┌────────

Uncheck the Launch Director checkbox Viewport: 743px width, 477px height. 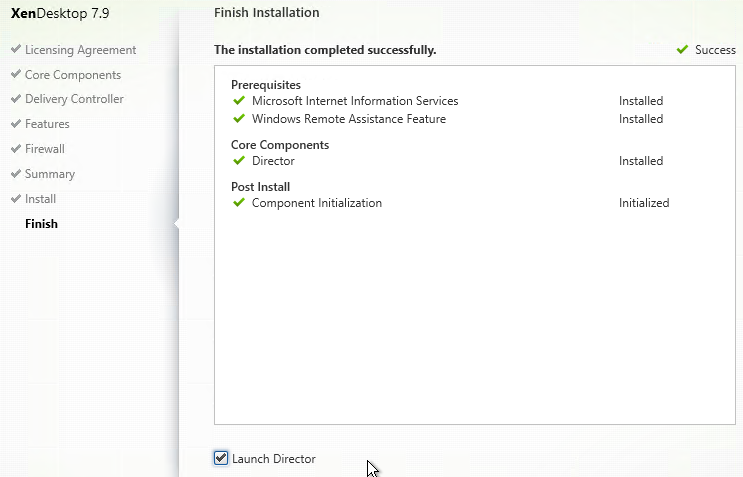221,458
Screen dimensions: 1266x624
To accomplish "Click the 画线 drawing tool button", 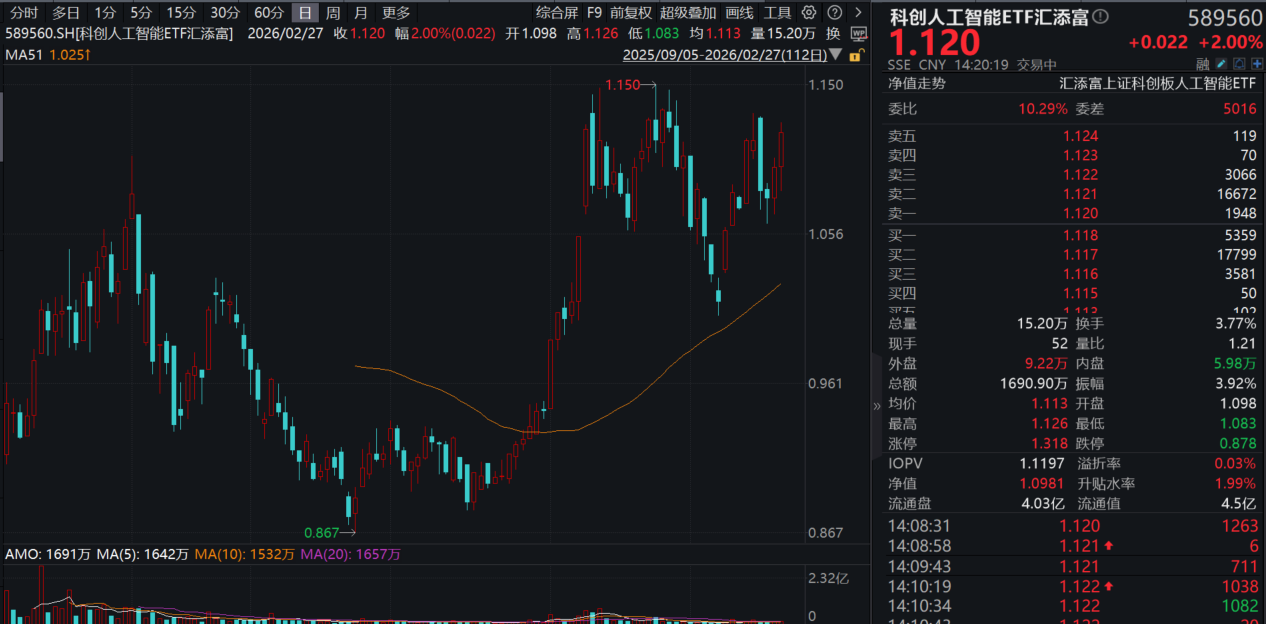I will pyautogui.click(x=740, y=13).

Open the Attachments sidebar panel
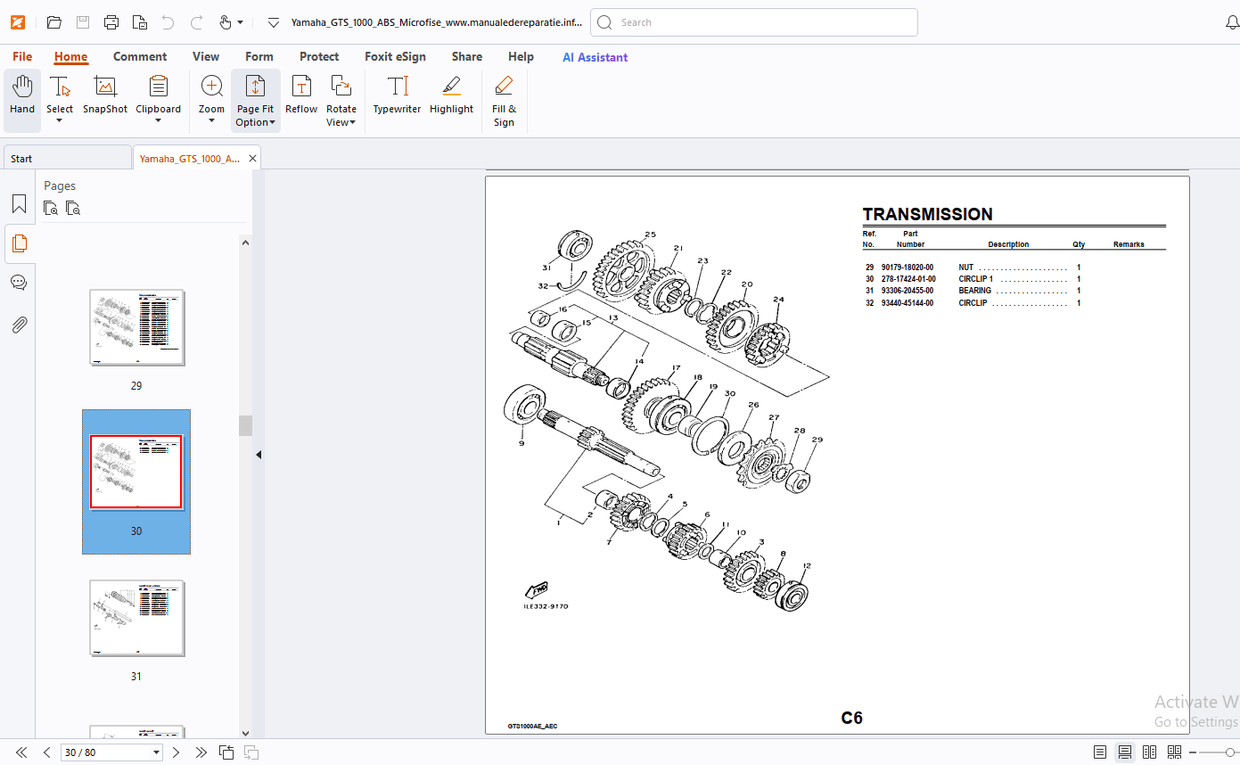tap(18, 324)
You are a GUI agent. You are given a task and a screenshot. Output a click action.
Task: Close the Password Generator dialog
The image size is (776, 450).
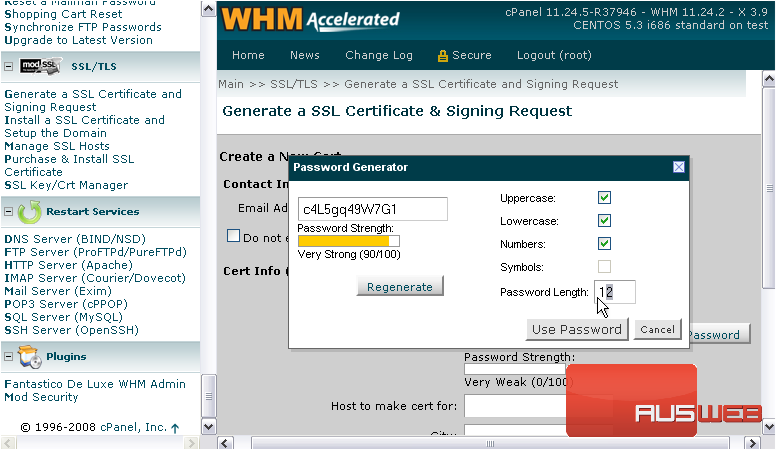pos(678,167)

└────────

TASK INSTRUCTIONS> Once the line holding "Open the Attachments sidebar panel" is found, set it down along with every line after it through the end of the entries, exactly, leaving the pictures out.

YOUR SOLUTION>
Open the Attachments sidebar panel
tap(18, 324)
You are a GUI agent. You are given a task and a screenshot. Output a click action.
Task: Close the Password Generator dialog
The image size is (776, 450).
pos(678,167)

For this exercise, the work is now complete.